9. The method of manufacturing a press-formed product according to claim 1, wherein, at the first transportation step, the heat storage member and the workpiece are transported while being covered with a shield from a front as determined along a direction of transportation.

10. The method of manufacturing a press-formed product according to claim 1, wherein a relationship between a minimum sheet thickness t1 (mm) of a thinnest portion of the workpiece, on one hand, and a minimum sheet thickness t2 (mm) of a thinnest portion of the heat storage member, on the other, is represented by the following expression:

0.8 \leq t 2 / t 1 \leq 20

.

11. The method of manufacturing a press-formed product according to claim 1, wherein, at the heating step and the first transportation step, a relationship between a maximum distance D (mm) between the heat storage member and the workpiece as measured in a top-bottom direction, on one hand, and a minimum sheet thickness t1 (mm) of a thinnest portion of the workpiece, on the other, is represented by the following expression:

D \leq 120 t 1

.

12. The method of manufacturing a press-formed product according to claim 1, wherein, at the heating step and the first transportation step, a distance between an edge of the heat storage member as viewed from above and an edge of the workpiece as viewed from above, ΔW, is 10 to 200 mm.
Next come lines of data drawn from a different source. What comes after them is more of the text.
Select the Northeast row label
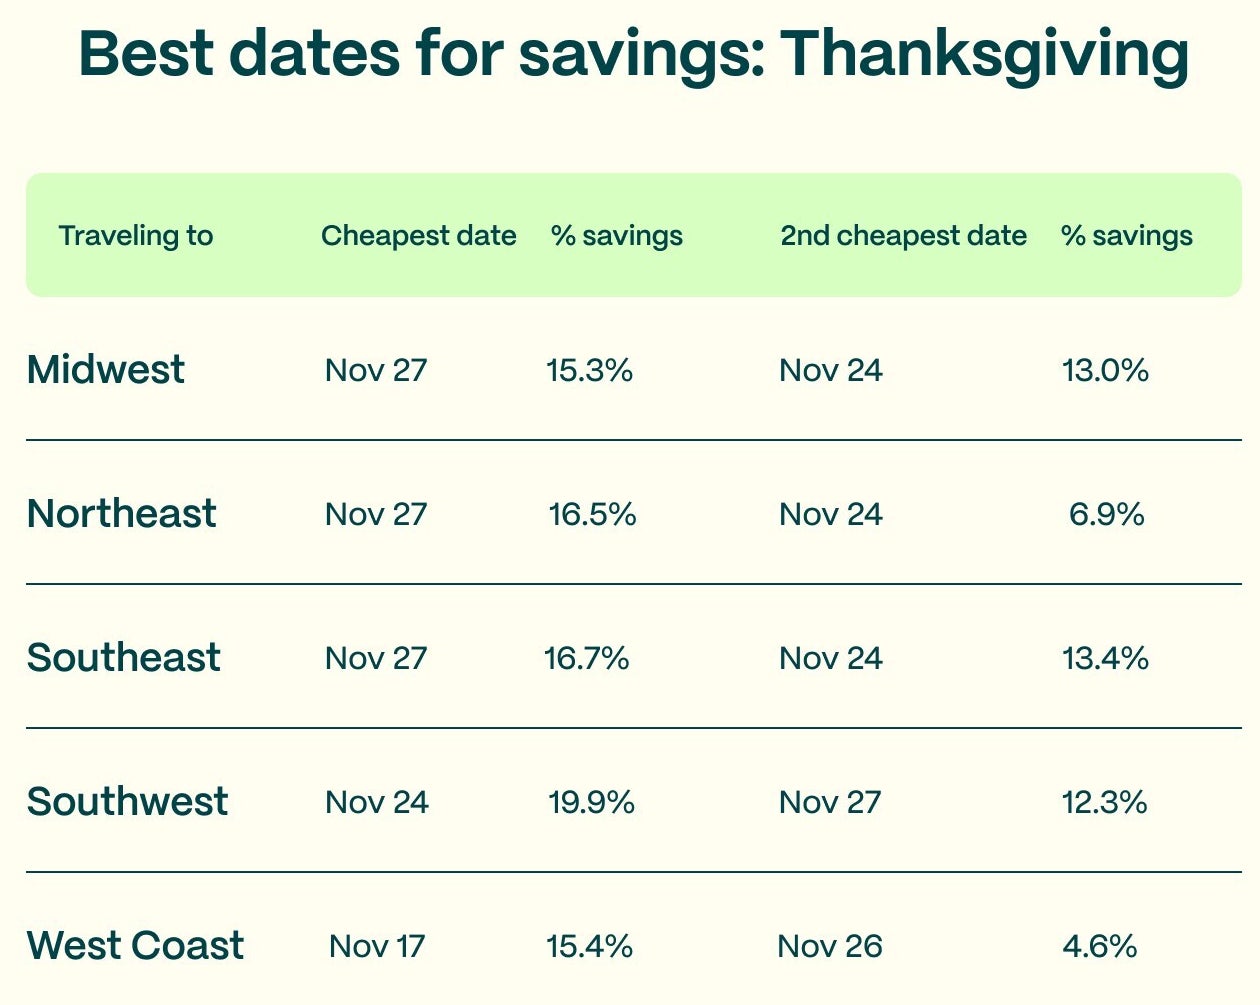(x=121, y=514)
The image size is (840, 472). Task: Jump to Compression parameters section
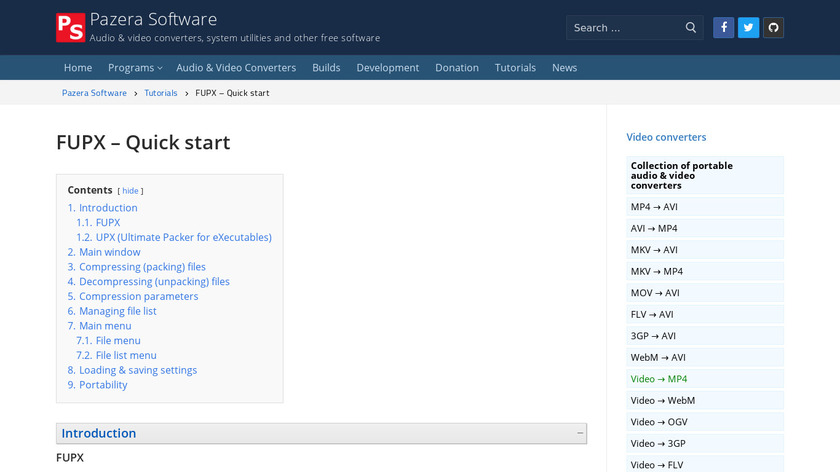138,296
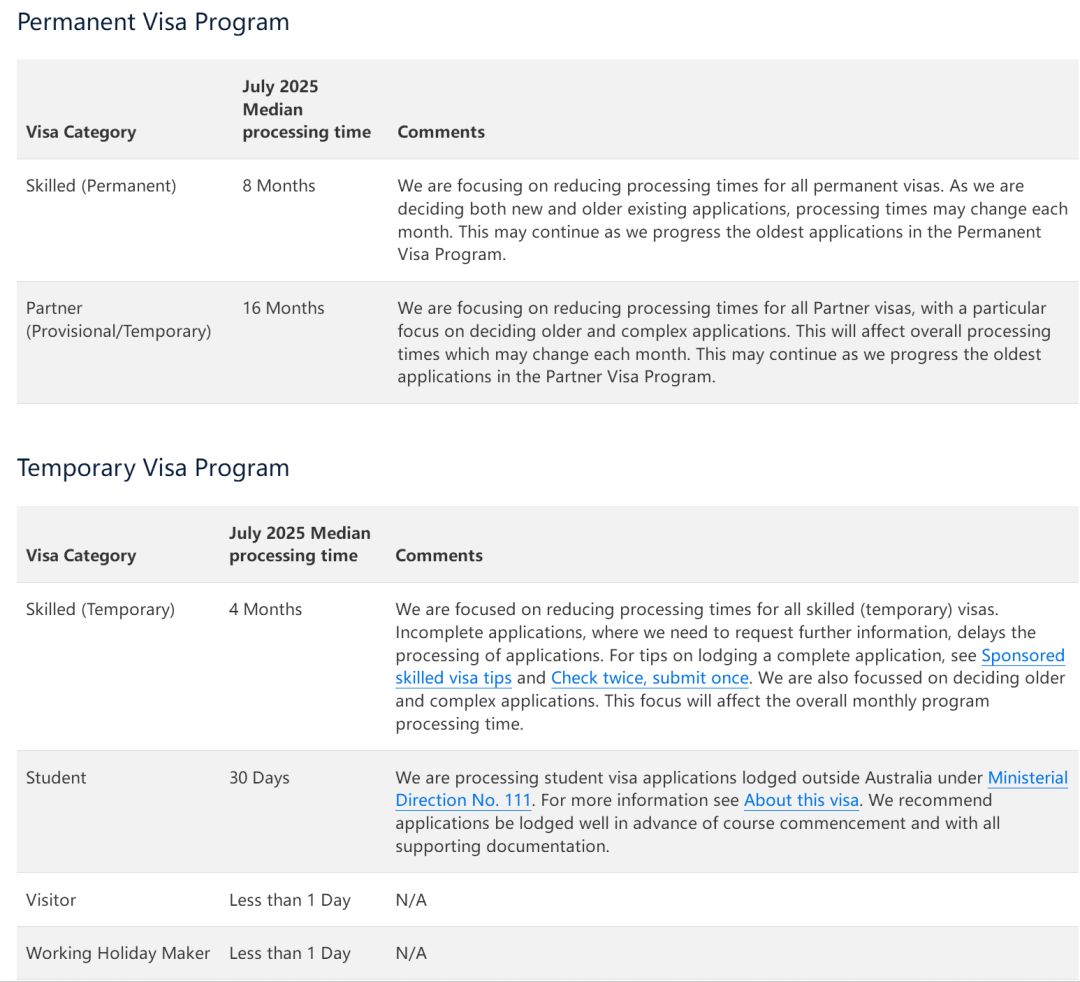
Task: Click the '30 Days' processing time cell
Action: (259, 777)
13. The method of manufacturing a press-formed product according to claim 1, wherein, at the heating step and the first transportation step, part of the heat storage member extends upward outside an outer edge of the workpiece as viewed from above.

14. A tray comprising:

a tray body;

a sheet-shaped heat storage member placed on the tray body; and

a first group of at least three struts extending upward from the tray body or the heat storage member to a location higher than an upper surface of the heat storage member,

wherein the first group of struts are disposed such that imaginary straight lines connecting the struts form at least one triangle when viewed from above.

15. A tray comprising:

a tray body; and

a sheet-shaped heat storage member placed on the tray body,

wherein the heat storage member includes a projection protruding upward to allow a sheet-shaped workpiece to be placed thereon.
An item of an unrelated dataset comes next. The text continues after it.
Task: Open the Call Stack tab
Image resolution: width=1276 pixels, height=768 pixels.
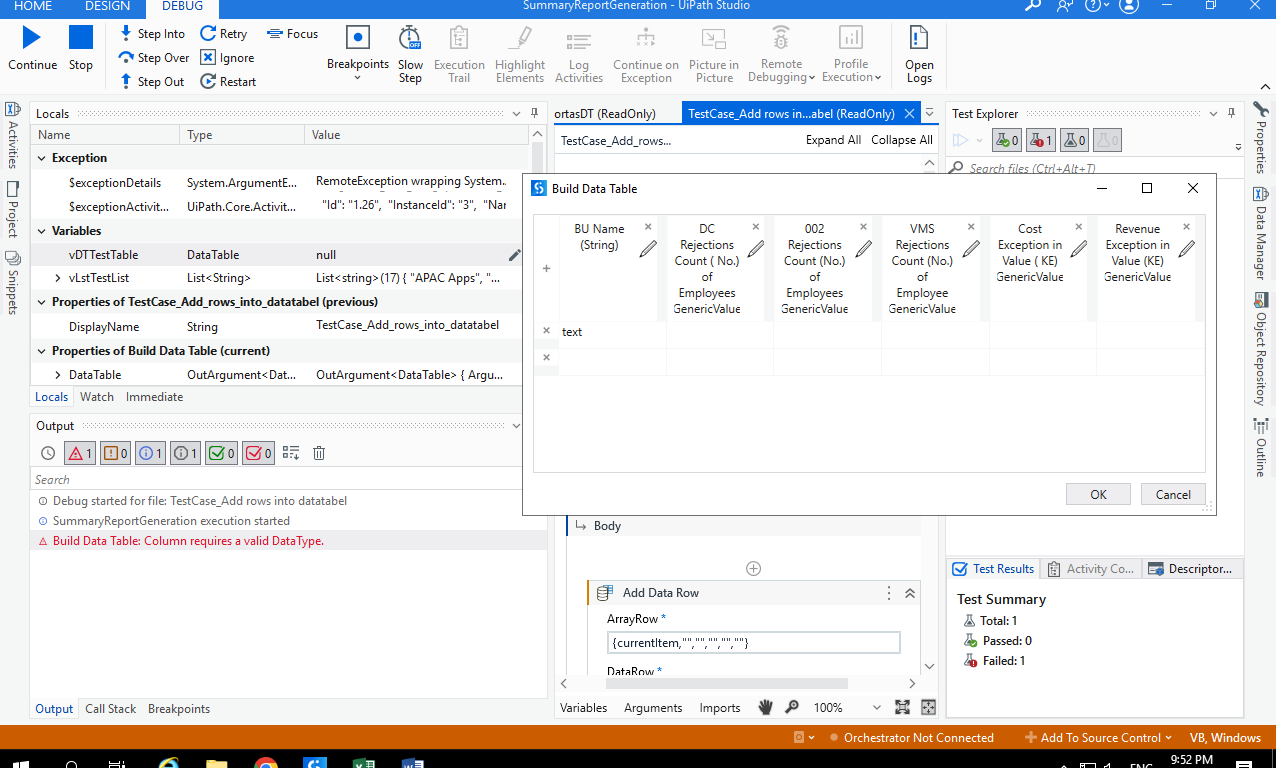Action: (110, 708)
16. The tray according to claim 14, further comprising:

a second group of at least three struts extending upward from the tray body and positioned at different locations from those of the struts of the first group as viewed from above,

wherein the heat storage member is placed on the second group of struts to overlap the tray body in a top-bottom direction and be separated therefrom by a distance.

17. The tray according to

claim 14, wherein the tray body is shaped to expand perpendicularly to a top-bottom direction and includes an empty space extending through the tray body in the top-bottom direction.

18. The tray according claim 14, wherein the first group of struts is positioned inward of an outer edge of the heat storage member placed on the tray body as viewed from above.
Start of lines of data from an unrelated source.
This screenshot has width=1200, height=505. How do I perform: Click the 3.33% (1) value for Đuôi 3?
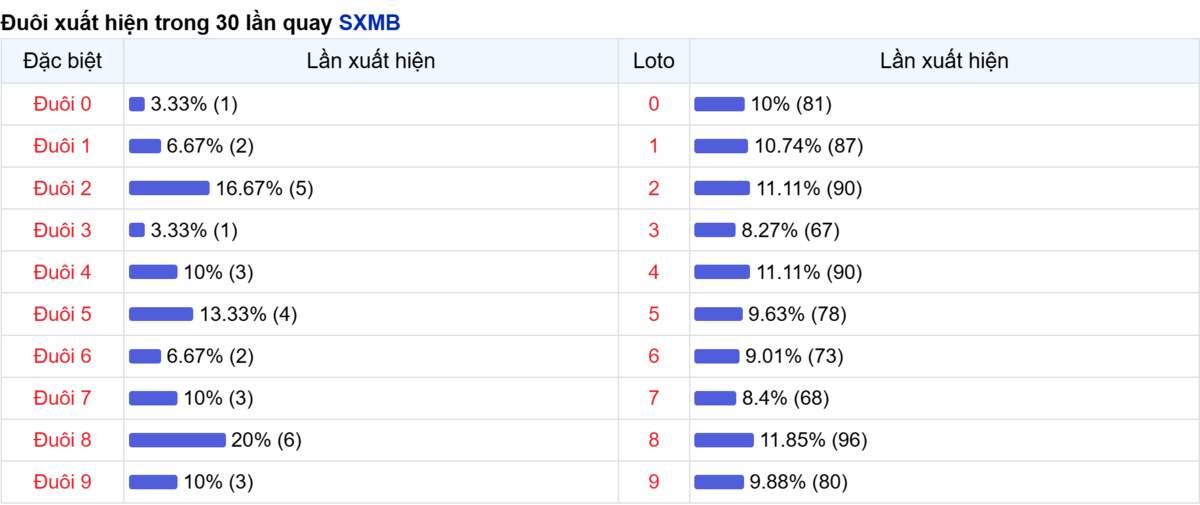tap(194, 230)
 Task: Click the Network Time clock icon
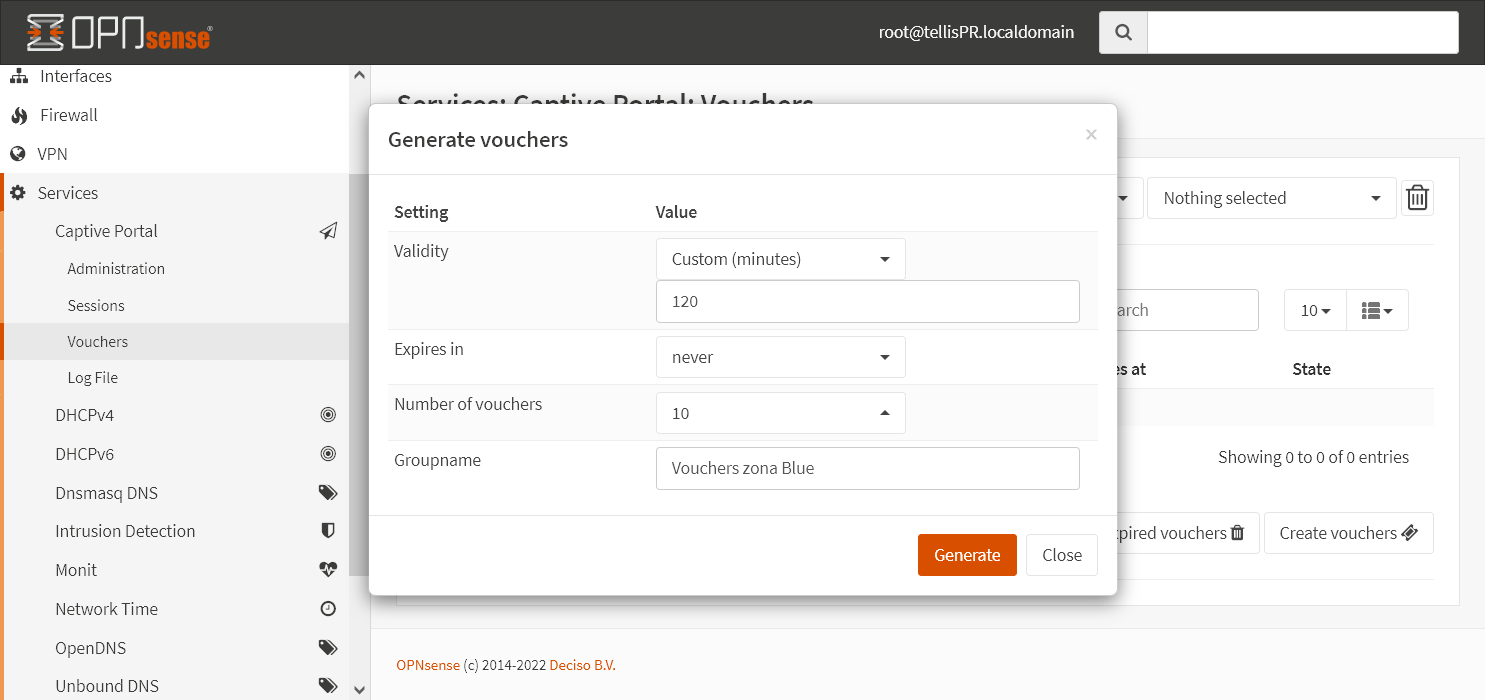[x=328, y=608]
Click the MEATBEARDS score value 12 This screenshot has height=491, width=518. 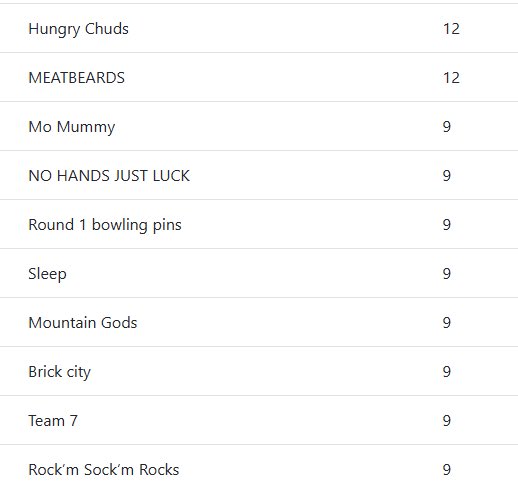click(451, 78)
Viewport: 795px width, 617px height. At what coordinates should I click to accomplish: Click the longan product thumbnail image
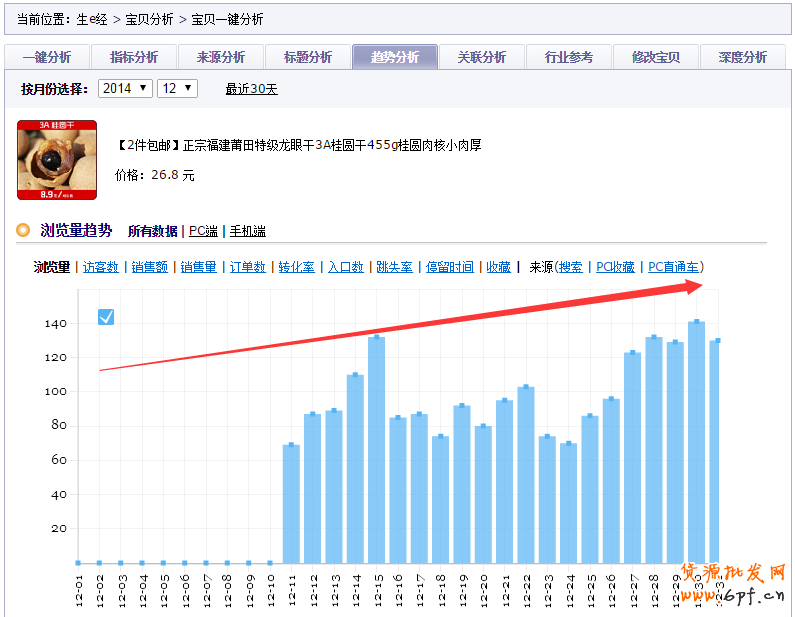pyautogui.click(x=57, y=160)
19. The tray according to claim 14, further comprising:

a shield adapted to cover, along a direction perpendicular to the top-bottom direction, a height range between an upper surface of the heat storage member and an upper end of one strut of the first group whose top is located highest.

20. A hot-press manufacturing line comprising:

the tray according to claim 14;

a heating device adapted to heat a workpiece placed on the tray;

a transportation path provided between the heating device and a lifting location for the workpiece to transport the tray from the heating device to the lifting location;

a transportation device adapted to support, and lift upward, the workpiece placed on the tray when at the lifting location;

at least one press machine including at least one pair of die parts; and

a moving device adapted to move the transportation device between the lifting location and a pressing location located between the at least one pair of die parts.